More: Don't fear the lattice! Here are some step-by-step photos to walk you through the process.
Continue until all the strips are used up and the top of the pie is covered; you may have to piece some scraps together to make the last few strips of dough. Fold the bottom crust up and over the top of the pie and press firmly with a fork to seal it.
Another option is this: Do not cut the remaining dough into strips, but lay it over the blueberry filling in one piece, and fold the bottom crust up over the top and seal the edges very well by pressing firmly with the tines of a fork. Cut a few vents in the top and proceed with the recipe from there.
Put the baking sheet into the refrigerator or freezer until the crust is very firm.
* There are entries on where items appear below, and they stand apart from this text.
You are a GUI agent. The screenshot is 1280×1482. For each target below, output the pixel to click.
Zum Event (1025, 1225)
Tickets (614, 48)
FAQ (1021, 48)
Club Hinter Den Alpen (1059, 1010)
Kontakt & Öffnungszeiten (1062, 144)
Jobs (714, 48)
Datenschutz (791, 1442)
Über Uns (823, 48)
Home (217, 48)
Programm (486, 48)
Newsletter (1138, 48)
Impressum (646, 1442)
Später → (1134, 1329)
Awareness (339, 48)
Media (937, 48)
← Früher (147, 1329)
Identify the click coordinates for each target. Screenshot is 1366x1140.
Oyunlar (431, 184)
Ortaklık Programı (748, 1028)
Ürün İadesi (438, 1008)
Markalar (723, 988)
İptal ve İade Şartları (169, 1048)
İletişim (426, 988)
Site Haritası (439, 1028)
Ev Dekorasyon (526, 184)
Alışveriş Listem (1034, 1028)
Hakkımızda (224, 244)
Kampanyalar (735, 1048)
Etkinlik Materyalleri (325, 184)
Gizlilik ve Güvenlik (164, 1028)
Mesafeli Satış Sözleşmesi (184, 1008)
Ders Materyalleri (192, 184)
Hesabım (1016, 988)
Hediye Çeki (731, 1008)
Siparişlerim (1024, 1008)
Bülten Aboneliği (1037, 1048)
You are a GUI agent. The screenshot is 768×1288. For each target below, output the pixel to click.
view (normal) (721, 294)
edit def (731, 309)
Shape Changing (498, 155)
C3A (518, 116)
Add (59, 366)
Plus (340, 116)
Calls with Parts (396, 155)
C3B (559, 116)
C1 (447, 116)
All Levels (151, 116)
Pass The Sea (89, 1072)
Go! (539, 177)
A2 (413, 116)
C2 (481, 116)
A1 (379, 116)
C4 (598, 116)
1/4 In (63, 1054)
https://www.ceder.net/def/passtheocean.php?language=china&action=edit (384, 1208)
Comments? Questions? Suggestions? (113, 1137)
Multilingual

When you are ready to bake, brush the top of the pie with a beaten egg and generously sprinkle it with sugar. Bake the pie until the crust is deep golden brown and the juices are bubbling, 35 to 45 minutes. Cool slightly before cutting into squares and serving with ice cream or whipped cream.
Note: Be prepared! A lattice-topped pie will probably leak, so do not forget to line your pan with parchment paper. And save that corner piece for yourself.